This status update came to my Facebook feed at on Nov. 6, election day. This post came from a young guy, who is a successful business owner. He is someone who strikes me as street smart and savvy. The only thing that I might hold against him is that he’s a big Yankees fan, but everyone is entitled to their opinion.
This guy obviously voted for Mitt Romney and this post seems to represent the point when the fog broke and reality set in: Obama would win. I was still at work and watching the results come in, but I had bookmarked a page from The Weekly Sift as a cheat sheet for watching election results: Election Night Hour by Hour. Prior to the election, I suspect that many people would say that this page, being written by a liberal blogger, is biased. Why read this page? After all, many on the right say that Romney will win. Others say that many polls have sampling errors that bias them to Obama. What’s true? What’s not?

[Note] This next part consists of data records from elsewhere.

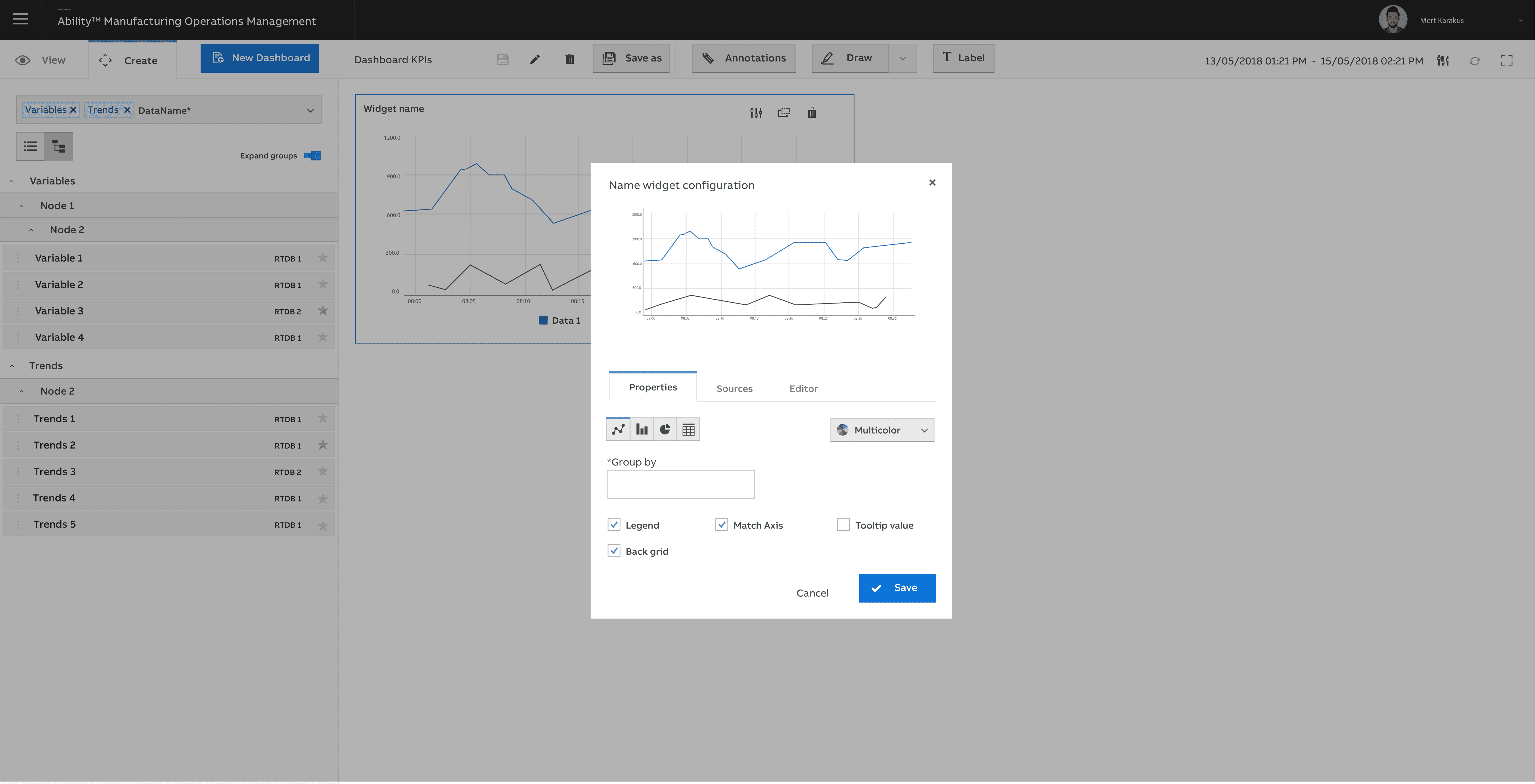The image size is (1535, 784).
Task: Open the Editor tab
Action: [x=803, y=388]
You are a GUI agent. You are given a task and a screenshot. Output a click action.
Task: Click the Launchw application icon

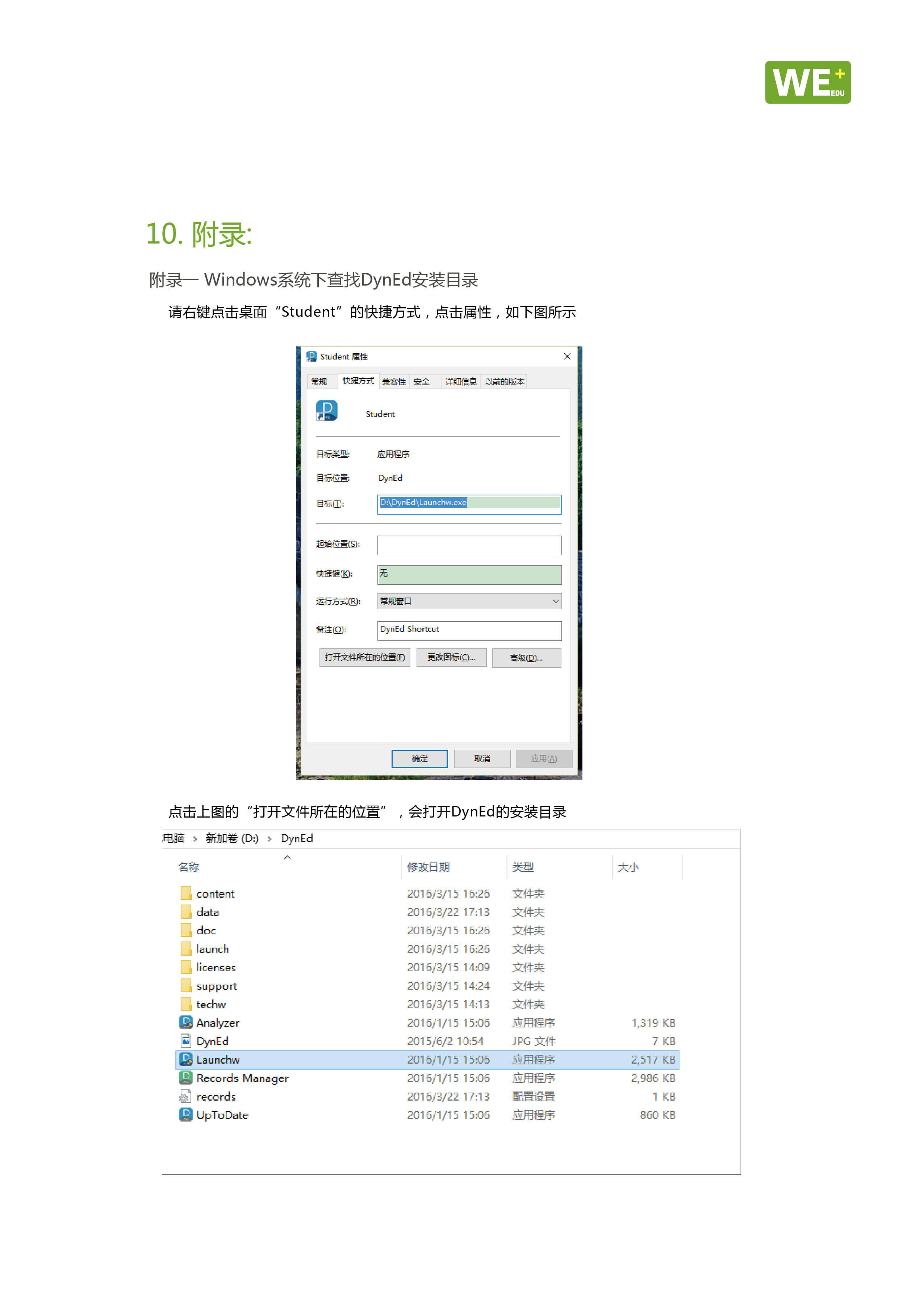[x=185, y=1059]
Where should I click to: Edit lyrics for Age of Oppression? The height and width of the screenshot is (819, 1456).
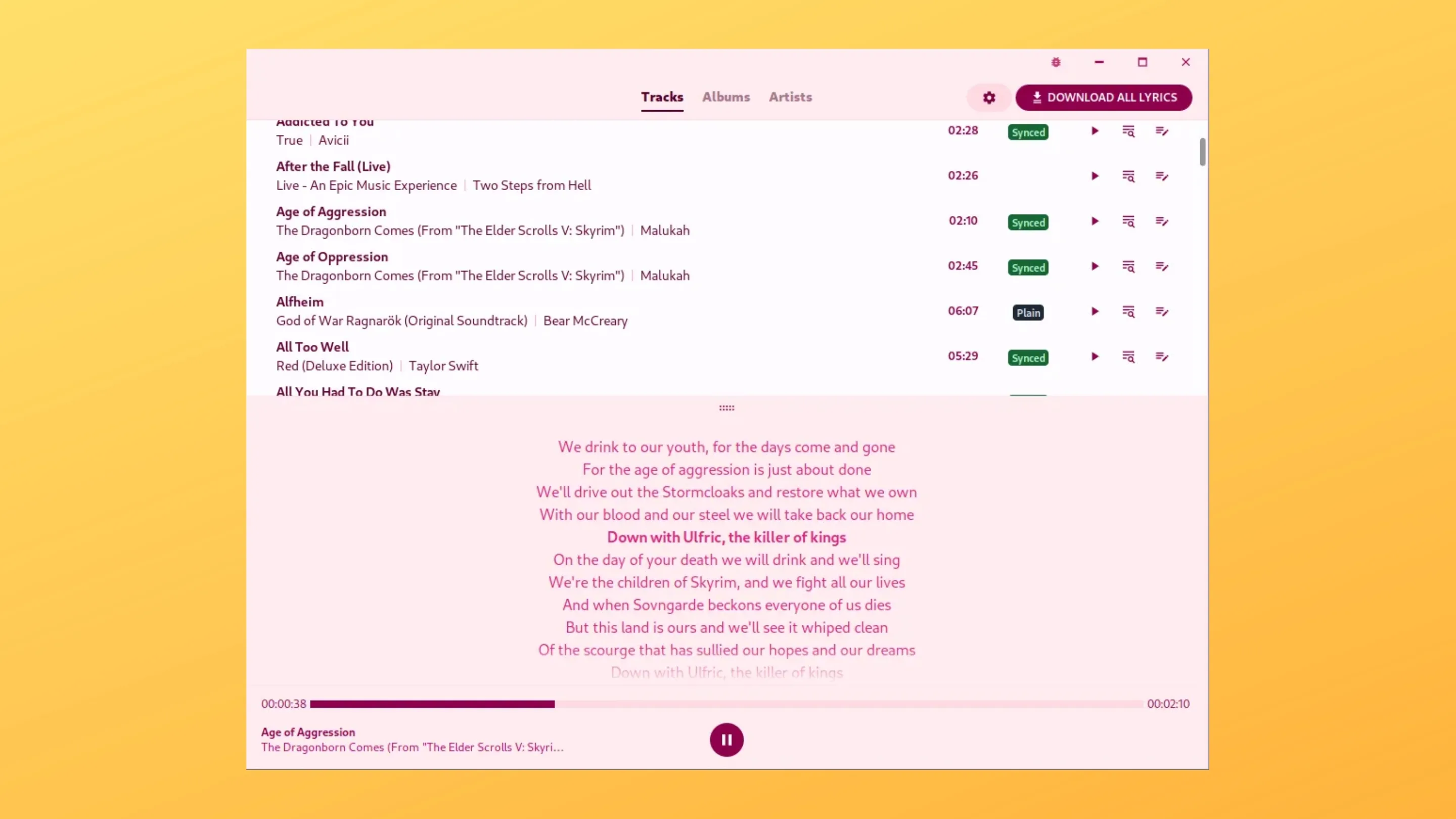1162,267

Holy Darkness. People are reading news reports, but are unable to separate careful analysis from wishful thinking. The Weekly Sift might have been off an hour or so in terms of predicting when results would finalize, but all the states were predicted correctly. The Sift relied on Nate Silver, a well-known statistician who developed a sophisticated system for forecasting the future performance of Major League Baseball players. In brief, this guy knows what he’s doing. Nevertheless, the media positioned the “polling controversy” as the left relying on Nate Silver and the right relying on political consultants like Dick Morris or sites like UnSkewedPolls.com. This is not a left vs. right issue. This is an issue of good vs. delusional analysis. Good analysis is not biased just because someone does not like the result. The pollsters on the right accomplished nothing beyond keeping people confused and in the dark.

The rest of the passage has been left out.